**WHAT YOU NEED TO DO:**
• a. In the amplifier build thread, what bias current does a balanced configuration capable of 25W into 8R require?
• b. According to the amplifier build thread, why do you need to lower the rail voltages to cut heatsink power dissipation in a balanced configuration? Answer in one to three sentences.
• c. Extend the amplifier build thread from its last sentence.

**SOURCE PASSAGE:**
= = = =

I have started to like the 90° options…
Either mount the toroids vertically at the front, side by side if space allows, or both along the middle axis (one behind the other), place capbanks left/right accordingly, if it doesn’t fit, place them vertically? (Capbank-width < chassis-height?)
Either mount the toroids vertically at the front, side by side if space allows, or both along the middle axis (one behind the other), place capbanks left/right accordingly, if it doesn’t fit, place them vertically? (Capbank-width < chassis-height?)
For a balanced configuration, each phase sees 1/2 the speaker load and has 1/2 the voltage swing requirement. The current drive requirement remains the same. Thus in order to reduce the heatsink power dissipation you must lower the rail voltages according to your output power goals. For example, a balanced configuration capable of 25W into 8R requires a minimum of +/-10V rails and a bias current of 1.25A (or less for the Holy Grail because of the undegenerated OS).

= = = =

**DATASET EXCERPT:**

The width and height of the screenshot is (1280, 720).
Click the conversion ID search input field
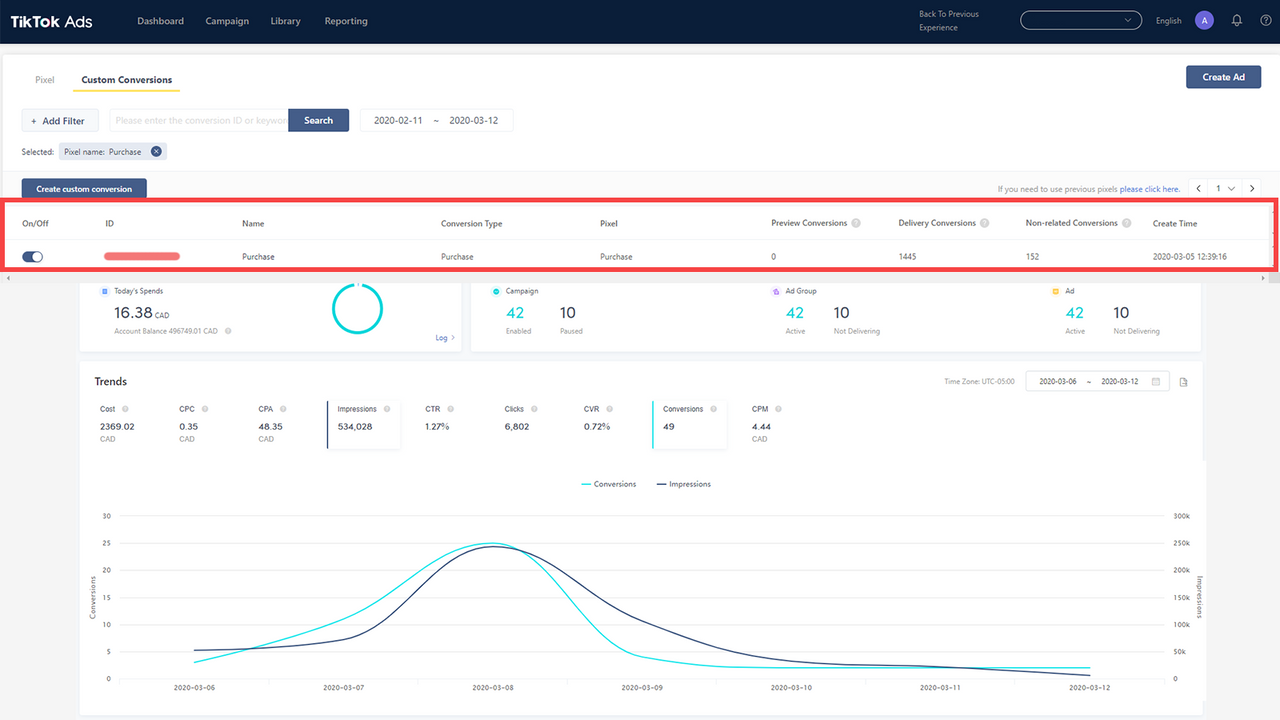click(x=198, y=119)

= = = =

**IN RESPONSE:**
• a. 1.25A, or less for the Holy Grail because of its undegenerated OS.

• b. In a balanced configuration, each phase sees half the speaker load and needs only half the voltage swing, but the current drive requirement stays the same. So the way to reduce heatsink dissipation is to lower the rail voltages to suit your output power goals.

• c.
@myleftear - Interesting... I've never considered mounting the cap banks vertically. Yes, they are < chassis height. I'll take a look and see how that might lay out. Thanks for the idea!
@lhquam - Thanks, Lynn. Totally understood. Oddly enough... I don't really have output power goals. 100W into 4R is gracious plenty. Heck, 50W is plenty. What I had before was absolutely insanely good (except in one particular use case).
The goal is to eke out what I can with what I have at the moment while still being somewhat reasonable re: configuration and not setting up your lovely amp in an absurd way that would deteriorate performance. It's counterintuitive, I know, to set up balanced / bridged when I don't need power into 8R / 16R. Parallel (with most of my speakers) is the better choice, but I'm having some fun, and I don't know if you've tested the amp in a parallel configuration.
Some back of the matchbook math leads me to think I can sneak away with 24V rails and lowering the bias a touch. I don't have any spare 12-15VAC donuts at the moment, but I may grab an extra few pair. That may be my longer-term plan.
In addition, in post #662, it's mentioned that a few minor resistor changes were needed. What were those changes, please. I've missed the details on those somewhere.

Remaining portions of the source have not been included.